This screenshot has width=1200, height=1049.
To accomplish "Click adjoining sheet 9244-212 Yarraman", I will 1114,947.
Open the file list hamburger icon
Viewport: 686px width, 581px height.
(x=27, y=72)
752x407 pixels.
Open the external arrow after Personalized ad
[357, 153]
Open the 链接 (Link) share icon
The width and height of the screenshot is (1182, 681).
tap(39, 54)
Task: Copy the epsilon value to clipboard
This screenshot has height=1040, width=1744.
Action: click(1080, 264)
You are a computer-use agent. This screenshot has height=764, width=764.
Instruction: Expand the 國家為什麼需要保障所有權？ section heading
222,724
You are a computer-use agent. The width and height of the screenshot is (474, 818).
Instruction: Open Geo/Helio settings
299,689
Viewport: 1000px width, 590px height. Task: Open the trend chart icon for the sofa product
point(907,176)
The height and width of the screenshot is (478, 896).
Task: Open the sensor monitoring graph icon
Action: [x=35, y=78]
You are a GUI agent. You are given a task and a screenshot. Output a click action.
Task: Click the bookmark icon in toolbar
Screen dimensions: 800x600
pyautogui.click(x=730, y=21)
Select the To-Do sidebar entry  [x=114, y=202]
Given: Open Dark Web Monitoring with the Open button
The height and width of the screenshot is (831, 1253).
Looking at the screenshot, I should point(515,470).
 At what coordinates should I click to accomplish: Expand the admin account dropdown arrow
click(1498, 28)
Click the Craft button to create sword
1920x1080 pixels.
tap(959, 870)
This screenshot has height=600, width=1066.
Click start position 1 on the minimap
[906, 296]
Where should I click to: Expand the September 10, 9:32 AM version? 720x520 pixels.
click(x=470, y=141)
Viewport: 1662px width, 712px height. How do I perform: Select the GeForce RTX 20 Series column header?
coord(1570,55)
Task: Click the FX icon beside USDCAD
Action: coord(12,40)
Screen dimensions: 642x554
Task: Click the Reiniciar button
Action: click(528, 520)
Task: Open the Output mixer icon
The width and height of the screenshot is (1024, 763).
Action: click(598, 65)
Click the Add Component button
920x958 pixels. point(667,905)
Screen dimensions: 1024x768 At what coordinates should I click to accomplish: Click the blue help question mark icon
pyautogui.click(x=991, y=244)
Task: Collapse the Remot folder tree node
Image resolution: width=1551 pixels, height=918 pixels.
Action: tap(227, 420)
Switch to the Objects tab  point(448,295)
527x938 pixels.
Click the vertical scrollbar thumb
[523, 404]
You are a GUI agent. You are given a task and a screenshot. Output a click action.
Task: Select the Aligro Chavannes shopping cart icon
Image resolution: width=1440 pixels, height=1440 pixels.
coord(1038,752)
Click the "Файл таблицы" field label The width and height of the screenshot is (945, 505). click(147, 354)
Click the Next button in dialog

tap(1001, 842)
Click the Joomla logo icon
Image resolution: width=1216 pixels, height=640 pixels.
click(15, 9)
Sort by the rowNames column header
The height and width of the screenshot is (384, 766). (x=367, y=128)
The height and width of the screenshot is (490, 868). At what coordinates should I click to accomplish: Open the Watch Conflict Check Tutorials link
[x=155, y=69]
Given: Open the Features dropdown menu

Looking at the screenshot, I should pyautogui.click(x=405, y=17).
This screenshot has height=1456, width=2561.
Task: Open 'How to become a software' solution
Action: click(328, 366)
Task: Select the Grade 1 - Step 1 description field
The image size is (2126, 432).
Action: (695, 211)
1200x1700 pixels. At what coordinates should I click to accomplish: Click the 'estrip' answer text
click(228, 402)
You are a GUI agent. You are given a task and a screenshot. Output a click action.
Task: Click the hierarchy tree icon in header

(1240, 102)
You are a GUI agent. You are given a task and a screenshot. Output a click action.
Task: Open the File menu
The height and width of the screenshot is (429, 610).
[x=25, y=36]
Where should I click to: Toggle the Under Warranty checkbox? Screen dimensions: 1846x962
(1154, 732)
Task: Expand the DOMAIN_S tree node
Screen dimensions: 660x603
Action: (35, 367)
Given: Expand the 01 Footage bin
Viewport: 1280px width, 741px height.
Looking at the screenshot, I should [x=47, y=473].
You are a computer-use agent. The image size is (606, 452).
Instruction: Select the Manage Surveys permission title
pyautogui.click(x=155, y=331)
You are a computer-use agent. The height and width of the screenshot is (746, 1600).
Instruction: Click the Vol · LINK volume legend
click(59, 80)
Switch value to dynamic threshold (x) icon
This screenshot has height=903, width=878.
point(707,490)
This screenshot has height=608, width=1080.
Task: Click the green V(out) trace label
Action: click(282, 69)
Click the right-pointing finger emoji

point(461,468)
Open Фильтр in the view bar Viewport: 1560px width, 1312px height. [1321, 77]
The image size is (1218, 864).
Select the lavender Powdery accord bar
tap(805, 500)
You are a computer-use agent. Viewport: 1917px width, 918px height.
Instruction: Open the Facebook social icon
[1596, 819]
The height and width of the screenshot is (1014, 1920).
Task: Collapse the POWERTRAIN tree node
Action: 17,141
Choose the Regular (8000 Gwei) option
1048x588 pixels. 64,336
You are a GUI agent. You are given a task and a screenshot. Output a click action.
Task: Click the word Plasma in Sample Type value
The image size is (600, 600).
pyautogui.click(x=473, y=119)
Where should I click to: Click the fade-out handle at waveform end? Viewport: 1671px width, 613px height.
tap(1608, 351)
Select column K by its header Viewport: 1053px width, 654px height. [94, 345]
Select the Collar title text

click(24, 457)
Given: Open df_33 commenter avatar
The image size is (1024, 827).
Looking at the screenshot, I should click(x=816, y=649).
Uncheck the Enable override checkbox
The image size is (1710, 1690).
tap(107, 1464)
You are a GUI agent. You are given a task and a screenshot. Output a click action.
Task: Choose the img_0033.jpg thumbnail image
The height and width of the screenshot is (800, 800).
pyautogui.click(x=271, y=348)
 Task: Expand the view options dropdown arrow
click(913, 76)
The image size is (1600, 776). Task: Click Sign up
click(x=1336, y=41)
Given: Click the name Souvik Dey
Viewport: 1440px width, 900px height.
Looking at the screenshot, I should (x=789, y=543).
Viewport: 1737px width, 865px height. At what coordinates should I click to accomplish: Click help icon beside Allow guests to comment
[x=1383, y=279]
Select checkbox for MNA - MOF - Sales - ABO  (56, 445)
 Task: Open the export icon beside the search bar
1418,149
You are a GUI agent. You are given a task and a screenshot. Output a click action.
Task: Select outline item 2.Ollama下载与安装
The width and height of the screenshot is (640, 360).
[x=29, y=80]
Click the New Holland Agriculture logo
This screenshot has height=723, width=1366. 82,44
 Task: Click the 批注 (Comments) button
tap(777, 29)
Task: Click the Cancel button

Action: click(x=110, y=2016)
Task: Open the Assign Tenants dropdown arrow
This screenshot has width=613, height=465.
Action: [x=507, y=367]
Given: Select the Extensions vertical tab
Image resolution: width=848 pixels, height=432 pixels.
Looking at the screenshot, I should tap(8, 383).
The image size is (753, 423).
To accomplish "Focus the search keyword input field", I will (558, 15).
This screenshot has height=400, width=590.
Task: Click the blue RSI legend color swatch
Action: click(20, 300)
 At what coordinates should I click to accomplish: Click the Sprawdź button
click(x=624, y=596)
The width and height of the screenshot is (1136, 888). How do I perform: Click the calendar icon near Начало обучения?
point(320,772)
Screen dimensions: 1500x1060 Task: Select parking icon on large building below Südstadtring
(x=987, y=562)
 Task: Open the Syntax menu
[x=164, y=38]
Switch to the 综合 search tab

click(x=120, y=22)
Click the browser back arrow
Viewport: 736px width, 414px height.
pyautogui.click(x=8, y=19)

_ _ _ _ _

Instructions for the task
Look through the material above. Copy each line where the word "computer" appears.

Solution to this task
You are a computer-use agent. This screenshot has height=764, width=764.
You are a computer-use agent. The width and height of the screenshot is (474, 818).
You are a computer-use agent. The image size is (606, 452).
You are a computer-use agent. The height and width of the screenshot is (746, 1600).
You are a computer-use agent. Viewport: 1917px width, 918px height.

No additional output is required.